BreakingDefense reports, 

“WASHINGTON: A Lockheed Martin engineer risked much claiming his company knew the radio system it was building for the Coast Guard didn’t work as advertised. The company settled the suit, agreeing to pay $2.2 million in fines and to fix the radios on the National Security Cutters, which should cost another $2.2 million.

“The whistleblower, Stu Rabinowitz, may not be able to work for Lockheed anymore, but he is receiving a $990,000 payment. The statement by the US Attorney’s Office in Northern California says he’s a former employee.

The defect affected the cutters ability to communicate simultaneously on more than one frequency.


10 thoughts on “Whistle Blower Gets Lockheed to Fix NSC Radios

  1. Back in the Late ’80’s there was a US Government Building near where I worked called the US Army Material Command Center or “AMC” or just simple “Ike” because of the Street Address. The AMC’s “SOLE”Function was to Test Pre-Procurement Equipment to see IF what the Manufactures CLAIM and What Product Actually DID were the Same Thing. I find it hard to believe that the US Navy/USCG “BUY’s” Solely on the Manufacturers WORD Alone…

  2. Buy on the vendors word is the new in thing, that is related to privatizing things, letting the vendor write the specs, also the in thing is to pay the vendor to fix their errors.

    Some vendors are so slimy that when they bid a contract they make a list of the errors in the design and submit a low bid and then charge much money to fix the design problems that they should have flagged in the review process

    • In May 2017, Huntington-Ingalls was Finded ~$9.3-Million USD for Overcharging the US Government ~$250-Million USD for Work Never Performed. Whistle Blower was rewarded, but ~40 Low Level Managers were Fired. For decisions made on the Executive Level (i.e. Board of Directors)…

    • While I am glad Stu spoke up he only did so after my case on C4ISR was successful and congress kicked ICGS off the lead of the program. Stu was my RF engineer and refused to get involved beyond telling me the SRP radios were not water-proof. At the time he asked me not to get him involved because he was afraid to lose his job. Something I am actually sympathetic with. As I understand it he only filed the QuiTam after he was laid off. I assume this means he would not have come forward otherwise.
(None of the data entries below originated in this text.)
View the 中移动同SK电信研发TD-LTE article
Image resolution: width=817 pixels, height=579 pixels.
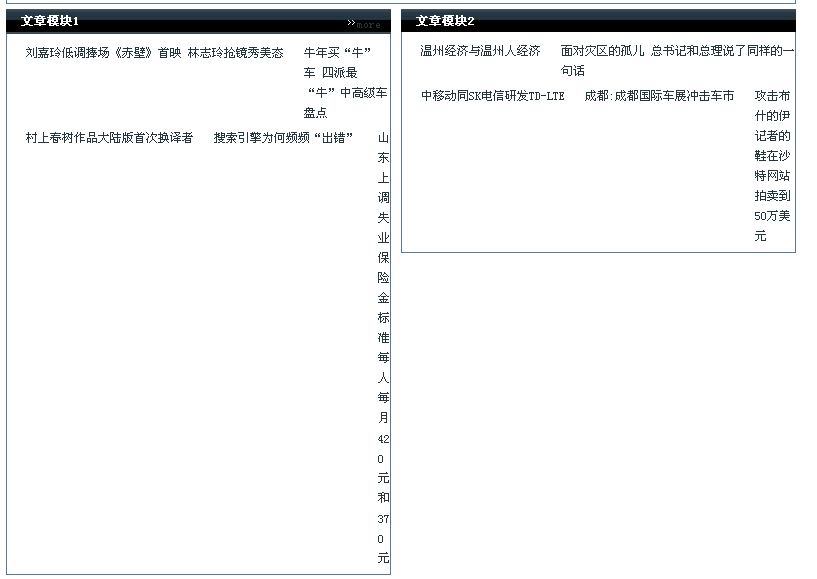(492, 96)
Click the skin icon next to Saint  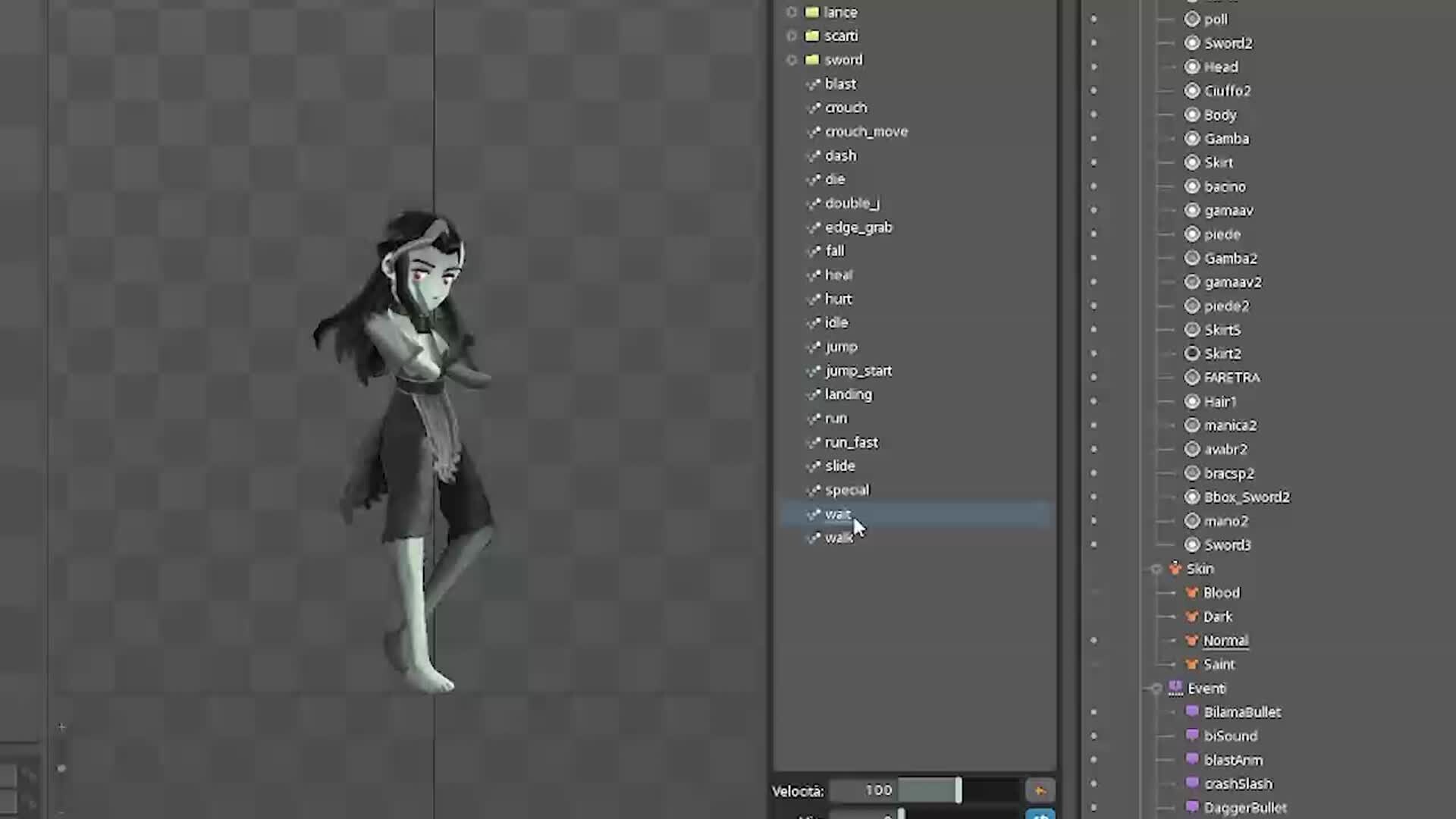(1192, 664)
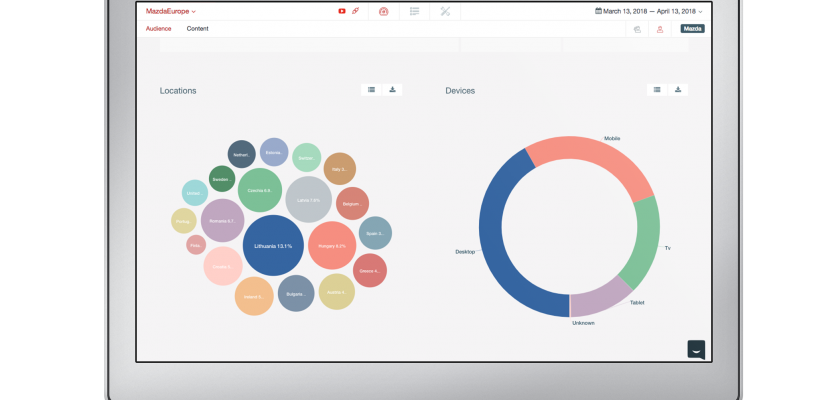Open the dashboard gauge icon
This screenshot has width=840, height=400.
coord(383,11)
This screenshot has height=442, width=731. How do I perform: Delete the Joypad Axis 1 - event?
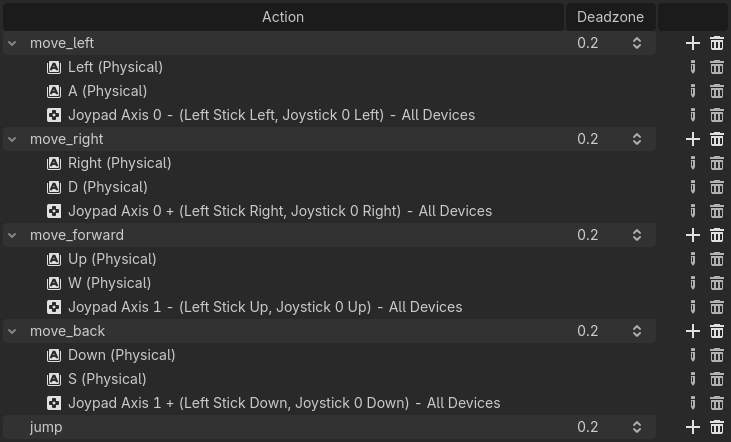point(717,307)
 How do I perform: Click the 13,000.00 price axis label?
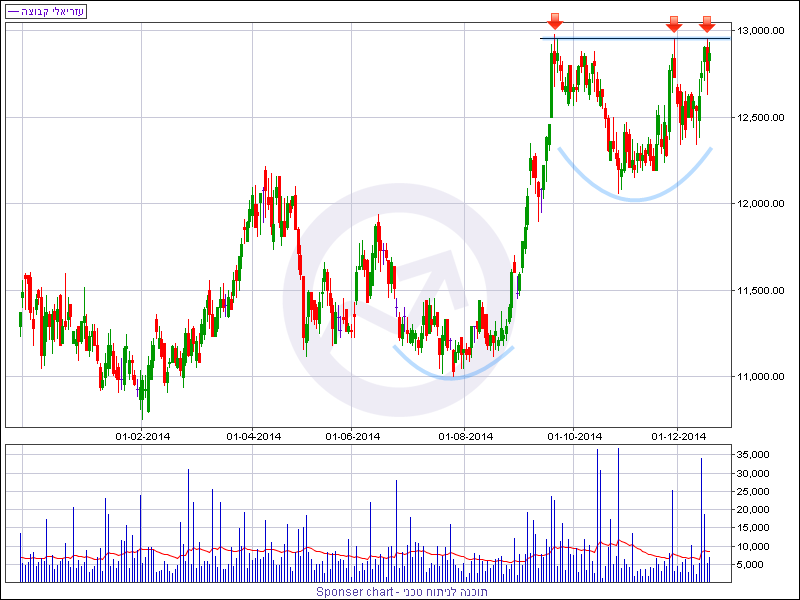(x=763, y=31)
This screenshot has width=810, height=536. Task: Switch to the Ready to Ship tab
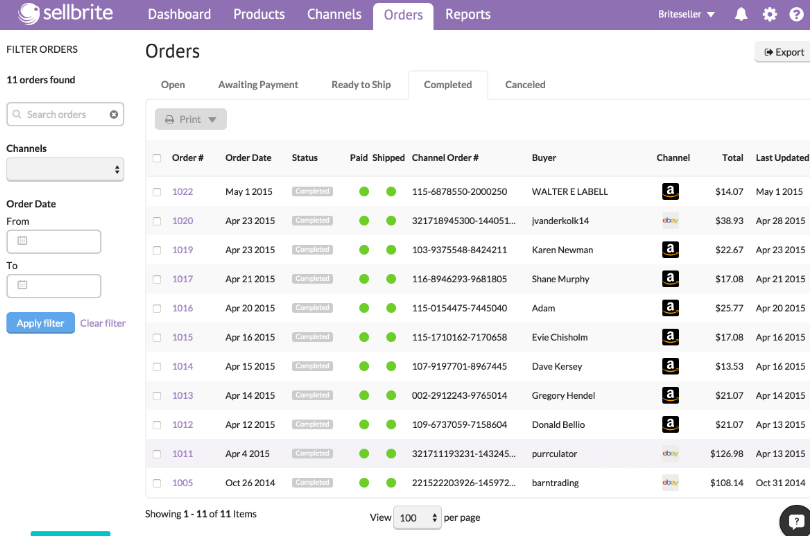[361, 85]
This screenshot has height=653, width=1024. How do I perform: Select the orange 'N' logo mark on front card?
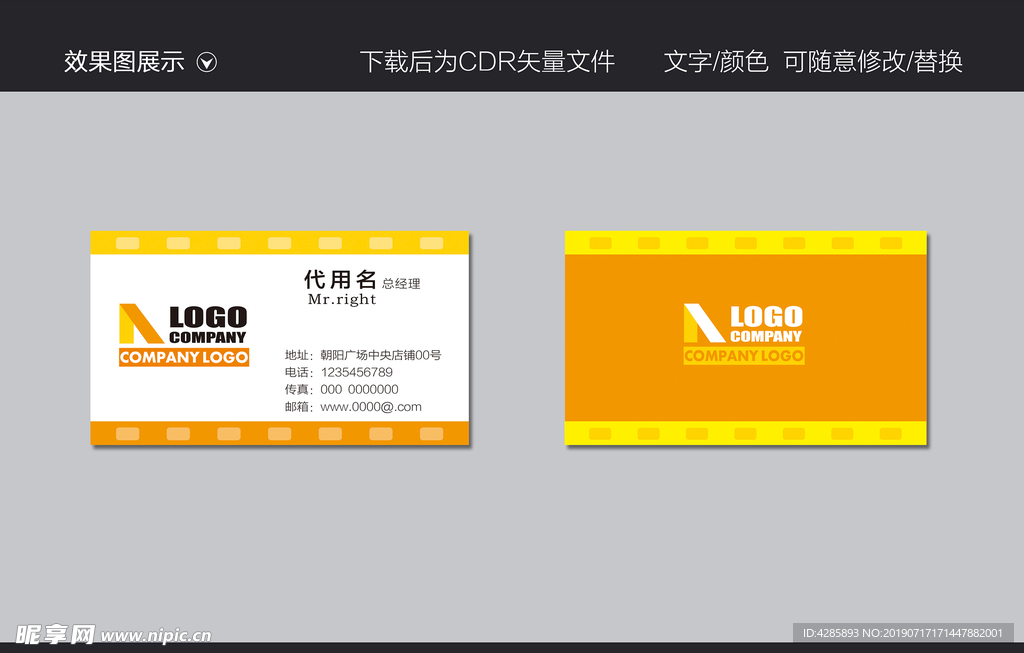pyautogui.click(x=140, y=325)
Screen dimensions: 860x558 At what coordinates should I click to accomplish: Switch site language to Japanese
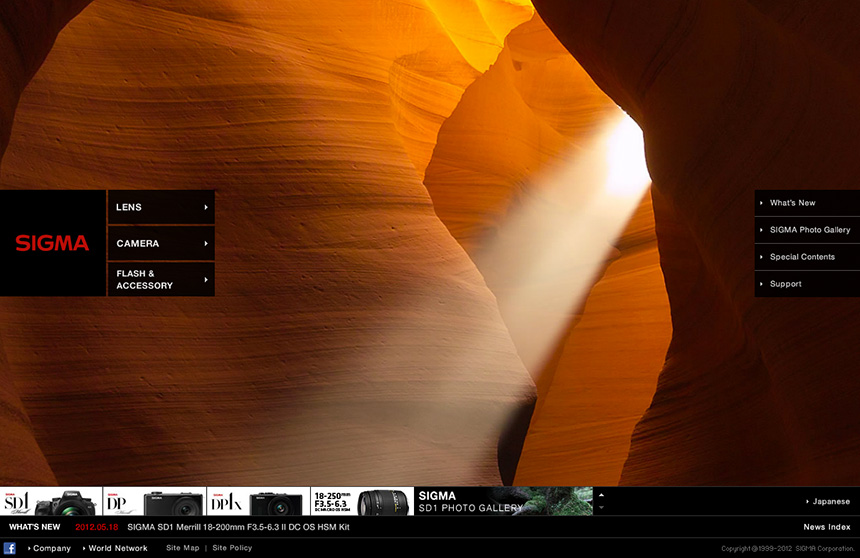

    • Mr. DeKort, in his commentary, appears to have me confused with someone else. I received one phone call from him, several months after the release of his internet video alleging defects in the 123 foot patrol boats. At the time of his call, I had only a secondary role in the project. Mr. DeKort asked me if I knew of any “similar issues” with the NSC. He indicated that if I could provide him with information, he would “not have to use my name.” I answered that I was not aware of any issues. There had been no discussion of waterproof radios or of job loss risks.

      Stu Rabinowitz

      • I have been thinking if and how I should respond to this. Assuming the response actually came from Stu. I am concerned it is not him because of the use of the word “allege” and other info that is factually incorrect. But I will leave it up to “Stu”. Please prove it is you. Maybe tell me who made the SRP radios, what happened to that company and how were they chosen for the SRPs? And why you would think the radios, ext radio equipment environmental survivability and TEMPEST issues were not legitimate or why they were not in your domain or your responsibility. (Not to suggest you were responsible for any issues. I clearly remember you wanting to do the right things.) There is also the option of contacting me directly which is easy to do. I tried the usual social sites and could not determine one may be you prior to writing this post.